The Genetic Analysis Workshop 14 simulated dataset was designed 1) To test the ability to find genes related to a complex disease (such as alcoholism). Such a disease may be given a variety of definitions by different investigators, have associated endophenotypes that are common in the general population, and is likely to be not one disease but a heterogeneous collection of clinically similar, but genetically distinct, entities. 2) To observe the effect on genetic analysis and gene discovery of a complex set of gene x gene interactions. 3) To allow comparison of microsatellite vs. large-scale single-nucleotide polymorphism (SNP) data. 4) To allow testing of association to identify the disease gene and the effect of moderate marker x marker linkage disequilibrium. 5) To observe the effect of different ascertainment/disease definition schemes on the analysis. Data was distributed in two forms. Data distributed to participants contained about 1,000 SNPs and 400 microsatellite markers. Internet-obtainable data consisted of a finer 10,000 SNP map, which also contained data on controls. While disease characteristics and parameters were constant, four "studies" used varying ascertainment schemes based on differing beliefs about disease characteristics. One of the studies contained multiplex two- and three-generation pedigrees with at least four affected members. The simulated disease was a psychiatric condition with many associated behaviors (endophenotypes), almost all of which were genetic in origin. The underlying disease model contained four major genes and two modifier genes. The four major genes interacted with each other to produce three different phenotypes, which were themselves heterogeneous. The population parameters were calibrated so that the major genes could be discovered by linkage analysis in most datasets. The association evidence was more difficult to calibrate but was designed to find statistically significant association in 50% of datasets. We also simulated some marker x marker linkage disequilibrium around some of the genes and also in areas without disease genes. We tried two different methods to simulate the linkage disequilibrium.
遗传分析工作坊 14 模拟数据集的设计目的是:
测试发现与复杂疾病(如酗酒)相关基因的能力。这种疾病可能会被不同的研究者用不同的定义来描述,有共同的常见表型,而且很可能不是一种疾病,而是一组临床上相似但遗传上不同的实体。

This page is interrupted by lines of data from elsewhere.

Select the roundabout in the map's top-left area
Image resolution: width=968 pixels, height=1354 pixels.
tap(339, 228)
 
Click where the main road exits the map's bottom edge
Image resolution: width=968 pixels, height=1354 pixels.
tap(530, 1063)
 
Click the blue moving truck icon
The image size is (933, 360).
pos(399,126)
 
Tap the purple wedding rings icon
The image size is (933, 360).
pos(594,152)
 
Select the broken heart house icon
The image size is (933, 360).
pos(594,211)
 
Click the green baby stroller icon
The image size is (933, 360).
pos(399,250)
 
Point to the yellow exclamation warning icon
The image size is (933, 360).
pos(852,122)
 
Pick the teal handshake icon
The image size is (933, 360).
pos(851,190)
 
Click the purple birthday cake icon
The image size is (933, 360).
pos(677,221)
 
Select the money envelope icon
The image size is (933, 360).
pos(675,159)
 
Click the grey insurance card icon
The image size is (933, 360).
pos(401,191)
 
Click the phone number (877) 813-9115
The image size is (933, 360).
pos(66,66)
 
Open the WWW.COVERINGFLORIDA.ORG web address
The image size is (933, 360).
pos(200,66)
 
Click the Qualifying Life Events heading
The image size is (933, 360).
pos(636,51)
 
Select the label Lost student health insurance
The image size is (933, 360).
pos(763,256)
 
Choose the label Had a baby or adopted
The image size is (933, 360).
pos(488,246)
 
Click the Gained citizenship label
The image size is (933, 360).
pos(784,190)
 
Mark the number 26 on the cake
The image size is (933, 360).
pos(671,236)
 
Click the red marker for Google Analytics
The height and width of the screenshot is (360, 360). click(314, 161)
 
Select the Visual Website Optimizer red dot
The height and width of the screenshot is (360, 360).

观察复杂的基因 x 基因相互作用对遗传分析和基因发现的影响。
允许比较微卫星与大规模单核苷酸多态性(SNP)数据。
允许测试关联以识别疾病基因和中等标记 x 标记连锁不平衡的影响。
观察不同的确定/疾病定义方案对分析的影响。
数据以两种形式分发。分发给参与者的数据包含约 1000 个 SNP 和 400 个微卫星标记。互联网可获得的数据由一个更精细的 10000 SNP 图谱组成,其中还包含对照数据。虽然疾病特征和参数是不变的,但四个“研究”使用了不同的确定方案,这些方案基于对疾病特征的不同信念。其中一个研究包含至少四个受影响成员的两到三代多态性家系。模拟疾病是一种具有许多相关行为(表型)的精神疾病,几乎所有这些行为都是遗传起源的。潜在的疾病模型包含四个主要基因和两个修饰基因。这四个主要基因相互作用产生了三种不同的表型,而这些表型本身就是异质的。群体参数经过校准,以便在大多数数据集的连锁分析中可以发现主要基因。关联证据更难校准,但设计目的是在 50%的数据集发现具有统计学意义的关联。我们还模拟了一些标记 x 标记连锁不平衡,这些不平衡存在于一些基因周围和没有疾病基因的区域。我们尝试了两种不同的方法来模拟连锁不平衡。